Intervention in Haiti (1914)
By 1912 escalating instability in Haiti all but invited foreign intervention. The country's most productive president of the early twentieth century, Cincinnatus Leconte, had died in a freak explosion in the National Palace (Palais National) in August 1912. Five more contenders claimed the country's leadership over the next three years.
During 1914, US naval forces intermittently protected American nationals in a time of rioting and revolution in Haiti - January 29 to February 9, February 20 to 21, October 19.
Although domestic unrest helped pave the way for intervention by the United States, geostrategic concerns also influenced events. The United States had periodically entertained the notion of annexing Hispaniola, but the divisive issue of slavery deterred the nation from acting. Until 1862 the United States refused to recognize Haiti's independence because the free, black, island nation symbolized opposition to slavery. President Ulysses S. Grant proposed annexation of the Dominican Republic in 1870, but the United States Senate rejected the idea. By the late nineteenth century, the growth of United States power and the prospect of a transoceanic canal in either Nicaragua or Panama had increased attention given to the Caribbean. Annexation faded as a policy option, but Washington persistently pursued efforts to secure naval stations throughout the region. The United States favored the Môle Saint-Nicolas as an outpost, but Haiti refused to cede territory to a foreign power.
The French and the British still claimed interests in Haiti, but it was the Germans' activity on the island that concerned the United States most. The small German community in Haiti (approximately 200 in 1910) wielded a disproportionate amount of economic power. Germans controlled about 80 percent of the country's international commerce; they also owned and operated utilities in Cap Haďtien and Port-au-Prince, the main wharf and a tramway in the capital, and a railroad in the north. The Germans, as did the French, aiming to collect the nation's customs receipts to cover Haiti's outstanding debts to European creditors, also sought control of the nearly insolvent National Bank of Haiti. This kind of arrangement was known technically as a customs receivership.

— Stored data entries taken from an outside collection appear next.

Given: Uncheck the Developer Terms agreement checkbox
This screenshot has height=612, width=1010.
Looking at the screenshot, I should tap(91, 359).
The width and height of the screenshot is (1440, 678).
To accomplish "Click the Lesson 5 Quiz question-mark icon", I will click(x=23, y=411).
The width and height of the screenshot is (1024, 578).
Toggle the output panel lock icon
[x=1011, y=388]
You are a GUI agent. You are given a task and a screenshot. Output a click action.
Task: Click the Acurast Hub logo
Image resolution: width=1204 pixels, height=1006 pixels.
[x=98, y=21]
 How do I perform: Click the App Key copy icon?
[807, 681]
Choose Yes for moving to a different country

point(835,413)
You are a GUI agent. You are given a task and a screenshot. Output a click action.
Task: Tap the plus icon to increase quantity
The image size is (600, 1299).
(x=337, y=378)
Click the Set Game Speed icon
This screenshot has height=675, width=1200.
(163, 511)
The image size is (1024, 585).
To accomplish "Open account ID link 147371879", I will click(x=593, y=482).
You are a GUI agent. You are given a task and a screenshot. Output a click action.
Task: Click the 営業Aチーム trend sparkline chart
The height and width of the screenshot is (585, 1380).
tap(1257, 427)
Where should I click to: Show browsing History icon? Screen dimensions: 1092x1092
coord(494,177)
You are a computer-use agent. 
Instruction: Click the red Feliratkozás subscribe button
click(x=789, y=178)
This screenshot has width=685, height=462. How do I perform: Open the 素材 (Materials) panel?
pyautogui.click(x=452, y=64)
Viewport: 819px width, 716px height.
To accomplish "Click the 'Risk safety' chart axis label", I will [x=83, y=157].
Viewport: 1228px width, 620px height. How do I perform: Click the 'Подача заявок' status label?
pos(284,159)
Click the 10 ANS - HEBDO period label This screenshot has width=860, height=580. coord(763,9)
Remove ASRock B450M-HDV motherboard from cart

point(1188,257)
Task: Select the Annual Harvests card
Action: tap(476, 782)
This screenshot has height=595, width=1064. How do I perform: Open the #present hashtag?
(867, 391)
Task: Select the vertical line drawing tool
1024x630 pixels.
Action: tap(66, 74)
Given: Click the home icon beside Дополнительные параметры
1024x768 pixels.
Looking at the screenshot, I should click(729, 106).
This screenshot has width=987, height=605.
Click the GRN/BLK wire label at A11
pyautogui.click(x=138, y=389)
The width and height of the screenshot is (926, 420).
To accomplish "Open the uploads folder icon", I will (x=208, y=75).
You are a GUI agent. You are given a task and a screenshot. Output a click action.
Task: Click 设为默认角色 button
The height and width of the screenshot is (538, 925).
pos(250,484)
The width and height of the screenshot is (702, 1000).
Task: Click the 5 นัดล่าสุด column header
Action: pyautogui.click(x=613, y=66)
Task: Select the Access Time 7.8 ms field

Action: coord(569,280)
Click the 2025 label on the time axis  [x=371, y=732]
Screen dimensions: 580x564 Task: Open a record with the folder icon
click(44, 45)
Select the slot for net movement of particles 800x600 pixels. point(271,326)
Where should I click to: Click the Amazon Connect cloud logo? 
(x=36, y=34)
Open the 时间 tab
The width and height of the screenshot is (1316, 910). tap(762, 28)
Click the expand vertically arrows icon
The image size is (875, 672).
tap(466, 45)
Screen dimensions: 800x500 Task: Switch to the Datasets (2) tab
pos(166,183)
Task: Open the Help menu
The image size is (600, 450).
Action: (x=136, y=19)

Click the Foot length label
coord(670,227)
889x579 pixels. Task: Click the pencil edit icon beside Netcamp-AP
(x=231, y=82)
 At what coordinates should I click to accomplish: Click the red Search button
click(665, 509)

Officials in Washington were especially concerned about Germany's aggressive employment of military might. In December 1897, a German commodore in charge of two warships demanded and received an indemnity from the Haitian government for a German national who had been deported from the island after a legal dispute. Another German warship intervened in a Haitian uprising in September 1902. It forced the captain of a rebel gunboat (that had waylaid a German merchant ship) to resort to blowing up his ship--and himself--to avoid being seized.
Reports reached Washington that Berlin was considering setting up a coaling station at the Môle Saint-Nicolas to serve the German naval fleet. This potential strategic encroachment resonated through the White House, at a time when the Monroe Doctrine (a policy that opposed European intervention in the Western Hemisphere) and the Roosevelt Corollary (whereby the United States assumed the responsibility for direct intervention in Latin American nations in order to check the influence of European powers) strongly shaped United States foreign policy, and when war on a previously unknown scale had broken out in Europe. The administration of President Woodrow Wilson accordingly began contingency planning for an occupation of Haiti.